## Instructions for the task
Copy out all the records below, swapping every "computer-use agent" for "screen assistant" and leaving the rest unchanged.

====

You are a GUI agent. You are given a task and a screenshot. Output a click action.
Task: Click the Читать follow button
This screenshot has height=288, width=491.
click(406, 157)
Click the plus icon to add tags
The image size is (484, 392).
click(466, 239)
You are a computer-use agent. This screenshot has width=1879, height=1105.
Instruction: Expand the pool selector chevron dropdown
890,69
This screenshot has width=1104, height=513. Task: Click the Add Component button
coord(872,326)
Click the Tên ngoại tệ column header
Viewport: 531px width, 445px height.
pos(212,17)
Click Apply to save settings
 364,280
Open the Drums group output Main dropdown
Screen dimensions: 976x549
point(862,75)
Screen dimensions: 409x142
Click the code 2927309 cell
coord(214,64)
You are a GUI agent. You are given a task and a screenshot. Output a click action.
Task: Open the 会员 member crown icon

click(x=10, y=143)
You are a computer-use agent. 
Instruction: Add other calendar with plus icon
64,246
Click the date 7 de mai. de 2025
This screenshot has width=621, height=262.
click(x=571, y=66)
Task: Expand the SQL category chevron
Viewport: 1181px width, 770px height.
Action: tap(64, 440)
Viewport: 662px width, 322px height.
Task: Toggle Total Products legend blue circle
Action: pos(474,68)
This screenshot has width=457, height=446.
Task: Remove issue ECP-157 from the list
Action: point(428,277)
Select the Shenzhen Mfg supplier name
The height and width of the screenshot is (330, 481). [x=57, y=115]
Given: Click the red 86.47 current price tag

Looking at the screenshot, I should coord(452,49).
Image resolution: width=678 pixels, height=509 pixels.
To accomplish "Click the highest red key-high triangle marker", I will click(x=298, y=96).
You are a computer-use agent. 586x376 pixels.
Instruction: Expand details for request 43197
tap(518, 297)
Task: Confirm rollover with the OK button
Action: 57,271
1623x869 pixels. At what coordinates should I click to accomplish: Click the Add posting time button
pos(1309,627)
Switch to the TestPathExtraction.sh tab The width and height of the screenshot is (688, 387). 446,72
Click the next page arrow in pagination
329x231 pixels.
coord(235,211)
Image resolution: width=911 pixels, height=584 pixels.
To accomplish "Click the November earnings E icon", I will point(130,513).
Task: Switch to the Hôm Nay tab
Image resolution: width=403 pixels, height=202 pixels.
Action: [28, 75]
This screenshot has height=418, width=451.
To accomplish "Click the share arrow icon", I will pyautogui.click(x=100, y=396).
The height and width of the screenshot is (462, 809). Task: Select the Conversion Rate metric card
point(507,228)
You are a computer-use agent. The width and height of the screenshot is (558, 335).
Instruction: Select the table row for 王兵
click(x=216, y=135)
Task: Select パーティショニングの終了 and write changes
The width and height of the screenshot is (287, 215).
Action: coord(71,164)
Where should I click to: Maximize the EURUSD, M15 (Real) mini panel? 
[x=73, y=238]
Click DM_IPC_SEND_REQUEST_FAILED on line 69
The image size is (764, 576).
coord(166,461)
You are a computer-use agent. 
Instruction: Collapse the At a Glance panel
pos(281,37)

====

## Final result
You are a GUI agent. You are given a task and a screenshot. Output a click action.
Task: Click the Читать follow button
This screenshot has height=288, width=491.
click(406, 157)
Click the plus icon to add tags
The image size is (484, 392).
click(466, 239)
You are a screen assistant. This screenshot has width=1879, height=1105.
Instruction: Expand the pool selector chevron dropdown
890,69
This screenshot has width=1104, height=513. Task: Click the Add Component button
coord(872,326)
Click the Tên ngoại tệ column header
Viewport: 531px width, 445px height.
pos(212,17)
Click Apply to save settings
 364,280
Open the Drums group output Main dropdown
Screen dimensions: 976x549
point(862,75)
Screen dimensions: 409x142
Click the code 2927309 cell
coord(214,64)
You are a GUI agent. You are given a task and a screenshot. Output a click action.
Task: Open the 会员 member crown icon

click(x=10, y=143)
You are a screen assistant. 
Instruction: Add other calendar with plus icon
64,246
Click the date 7 de mai. de 2025
This screenshot has width=621, height=262.
click(x=571, y=66)
Task: Expand the SQL category chevron
Viewport: 1181px width, 770px height.
Action: tap(64, 440)
Viewport: 662px width, 322px height.
Task: Toggle Total Products legend blue circle
Action: pos(474,68)
This screenshot has width=457, height=446.
Task: Remove issue ECP-157 from the list
Action: point(428,277)
Select the Shenzhen Mfg supplier name
The height and width of the screenshot is (330, 481). [x=57, y=115]
Given: Click the red 86.47 current price tag

Looking at the screenshot, I should coord(452,49).
Image resolution: width=678 pixels, height=509 pixels.
To accomplish "Click the highest red key-high triangle marker", I will click(x=298, y=96).
You are a screen assistant. 586x376 pixels.
Instruction: Expand details for request 43197
tap(518, 297)
Task: Confirm rollover with the OK button
Action: 57,271
1623x869 pixels. At what coordinates should I click to accomplish: Click the Add posting time button
pos(1309,627)
Switch to the TestPathExtraction.sh tab The width and height of the screenshot is (688, 387). 446,72
Click the next page arrow in pagination
329x231 pixels.
coord(235,211)
Image resolution: width=911 pixels, height=584 pixels.
To accomplish "Click the November earnings E icon", I will point(130,513).
Task: Switch to the Hôm Nay tab
Image resolution: width=403 pixels, height=202 pixels.
Action: [28, 75]
This screenshot has height=418, width=451.
To accomplish "Click the share arrow icon", I will pyautogui.click(x=100, y=396).
The height and width of the screenshot is (462, 809). Task: Select the Conversion Rate metric card
point(507,228)
You are a screen assistant. The width and height of the screenshot is (558, 335).
Instruction: Select the table row for 王兵
click(x=216, y=135)
Task: Select パーティショニングの終了 and write changes
The width and height of the screenshot is (287, 215).
Action: coord(71,164)
Where should I click to: Maximize the EURUSD, M15 (Real) mini panel? 
[x=73, y=238]
Click DM_IPC_SEND_REQUEST_FAILED on line 69
The image size is (764, 576).
coord(166,461)
You are a screen assistant. 
Instruction: Collapse the At a Glance panel
pos(281,37)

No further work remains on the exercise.